Output, exactly as written, the lines of the data below from the one containing "Image resolution: width=1302" to the end.

[Recorded data]
* * *

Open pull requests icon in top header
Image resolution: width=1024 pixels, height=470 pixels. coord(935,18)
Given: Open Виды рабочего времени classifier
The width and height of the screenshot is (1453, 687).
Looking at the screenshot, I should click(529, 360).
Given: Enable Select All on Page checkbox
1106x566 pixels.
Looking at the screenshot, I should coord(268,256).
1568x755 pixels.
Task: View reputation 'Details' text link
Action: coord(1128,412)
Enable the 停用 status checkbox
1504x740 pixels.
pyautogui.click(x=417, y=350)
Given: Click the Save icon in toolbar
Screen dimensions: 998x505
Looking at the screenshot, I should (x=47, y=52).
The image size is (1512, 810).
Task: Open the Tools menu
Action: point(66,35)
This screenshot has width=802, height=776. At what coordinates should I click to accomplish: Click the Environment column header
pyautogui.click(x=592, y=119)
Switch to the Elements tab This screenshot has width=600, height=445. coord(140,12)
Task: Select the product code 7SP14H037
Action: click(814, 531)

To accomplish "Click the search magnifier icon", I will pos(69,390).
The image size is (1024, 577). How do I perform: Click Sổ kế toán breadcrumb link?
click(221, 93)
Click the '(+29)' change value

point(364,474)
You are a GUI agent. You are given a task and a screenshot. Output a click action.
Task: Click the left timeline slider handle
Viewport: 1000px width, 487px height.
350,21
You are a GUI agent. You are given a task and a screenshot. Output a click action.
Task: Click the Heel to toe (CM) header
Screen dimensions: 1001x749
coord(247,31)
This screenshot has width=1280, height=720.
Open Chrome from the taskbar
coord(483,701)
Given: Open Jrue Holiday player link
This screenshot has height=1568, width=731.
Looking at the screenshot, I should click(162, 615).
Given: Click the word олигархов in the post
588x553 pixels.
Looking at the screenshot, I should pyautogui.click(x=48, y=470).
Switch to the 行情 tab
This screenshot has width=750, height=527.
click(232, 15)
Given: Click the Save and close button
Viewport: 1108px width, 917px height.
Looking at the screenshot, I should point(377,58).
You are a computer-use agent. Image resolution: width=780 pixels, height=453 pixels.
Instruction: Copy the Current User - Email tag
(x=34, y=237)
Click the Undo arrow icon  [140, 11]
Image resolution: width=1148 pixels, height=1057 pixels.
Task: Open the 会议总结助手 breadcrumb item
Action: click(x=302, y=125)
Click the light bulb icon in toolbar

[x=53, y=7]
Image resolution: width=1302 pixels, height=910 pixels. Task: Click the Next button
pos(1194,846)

* * *

**Result for this exercise**
Image resolution: width=1302 pixels, height=910 pixels. Task: Click the Next button
pos(1194,846)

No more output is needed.